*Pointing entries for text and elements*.
-- Begin --
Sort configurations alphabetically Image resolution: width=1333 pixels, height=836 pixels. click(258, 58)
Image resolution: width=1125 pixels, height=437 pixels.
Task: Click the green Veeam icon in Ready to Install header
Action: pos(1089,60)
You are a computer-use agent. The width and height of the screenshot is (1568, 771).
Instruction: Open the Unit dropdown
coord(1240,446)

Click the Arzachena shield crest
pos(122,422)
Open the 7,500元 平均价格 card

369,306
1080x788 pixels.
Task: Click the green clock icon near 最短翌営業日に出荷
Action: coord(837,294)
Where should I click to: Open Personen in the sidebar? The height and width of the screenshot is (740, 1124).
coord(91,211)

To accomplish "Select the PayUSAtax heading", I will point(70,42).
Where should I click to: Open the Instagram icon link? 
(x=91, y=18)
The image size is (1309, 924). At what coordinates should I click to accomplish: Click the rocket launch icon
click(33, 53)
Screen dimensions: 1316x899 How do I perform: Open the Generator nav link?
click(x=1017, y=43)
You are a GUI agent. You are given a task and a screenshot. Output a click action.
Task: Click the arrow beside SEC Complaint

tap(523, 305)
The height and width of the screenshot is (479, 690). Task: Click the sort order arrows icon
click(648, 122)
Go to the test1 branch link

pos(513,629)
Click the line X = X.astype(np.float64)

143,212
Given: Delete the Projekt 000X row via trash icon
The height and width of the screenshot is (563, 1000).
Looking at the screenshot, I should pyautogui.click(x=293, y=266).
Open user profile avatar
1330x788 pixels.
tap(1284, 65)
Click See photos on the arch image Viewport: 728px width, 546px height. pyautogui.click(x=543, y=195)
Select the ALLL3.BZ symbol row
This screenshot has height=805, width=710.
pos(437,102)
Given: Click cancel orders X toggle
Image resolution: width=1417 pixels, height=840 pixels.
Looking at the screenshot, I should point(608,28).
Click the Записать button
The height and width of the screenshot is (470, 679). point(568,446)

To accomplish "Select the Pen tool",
-- End --
*TASK BRIEF*.
Reproduce every line of these entries verbatim.

*FINISHED TASK*.
Sort configurations alphabetically Image resolution: width=1333 pixels, height=836 pixels. click(258, 58)
Image resolution: width=1125 pixels, height=437 pixels.
Task: Click the green Veeam icon in Ready to Install header
Action: pos(1089,60)
You are a computer-use agent. The width and height of the screenshot is (1568, 771).
Instruction: Open the Unit dropdown
coord(1240,446)

Click the Arzachena shield crest
pos(122,422)
Open the 7,500元 平均价格 card

369,306
1080x788 pixels.
Task: Click the green clock icon near 最短翌営業日に出荷
Action: coord(837,294)
Where should I click to: Open Personen in the sidebar? The height and width of the screenshot is (740, 1124).
coord(91,211)

To accomplish "Select the PayUSAtax heading", I will point(70,42).
Where should I click to: Open the Instagram icon link? 
(x=91, y=18)
The image size is (1309, 924). At what coordinates should I click to accomplish: Click the rocket launch icon
click(33, 53)
Screen dimensions: 1316x899 How do I perform: Open the Generator nav link?
click(x=1017, y=43)
You are a GUI agent. You are given a task and a screenshot. Output a click action.
Task: Click the arrow beside SEC Complaint

tap(523, 305)
The height and width of the screenshot is (479, 690). Task: Click the sort order arrows icon
click(648, 122)
Go to the test1 branch link

pos(513,629)
Click the line X = X.astype(np.float64)

143,212
Given: Delete the Projekt 000X row via trash icon
The height and width of the screenshot is (563, 1000).
Looking at the screenshot, I should pyautogui.click(x=293, y=266).
Open user profile avatar
1330x788 pixels.
tap(1284, 65)
Click See photos on the arch image Viewport: 728px width, 546px height. pyautogui.click(x=543, y=195)
Select the ALLL3.BZ symbol row
This screenshot has height=805, width=710.
pos(437,102)
Given: Click cancel orders X toggle
Image resolution: width=1417 pixels, height=840 pixels.
Looking at the screenshot, I should point(608,28).
Click the Записать button
The height and width of the screenshot is (470, 679). point(568,446)

To accomplish "Select the Pen tool",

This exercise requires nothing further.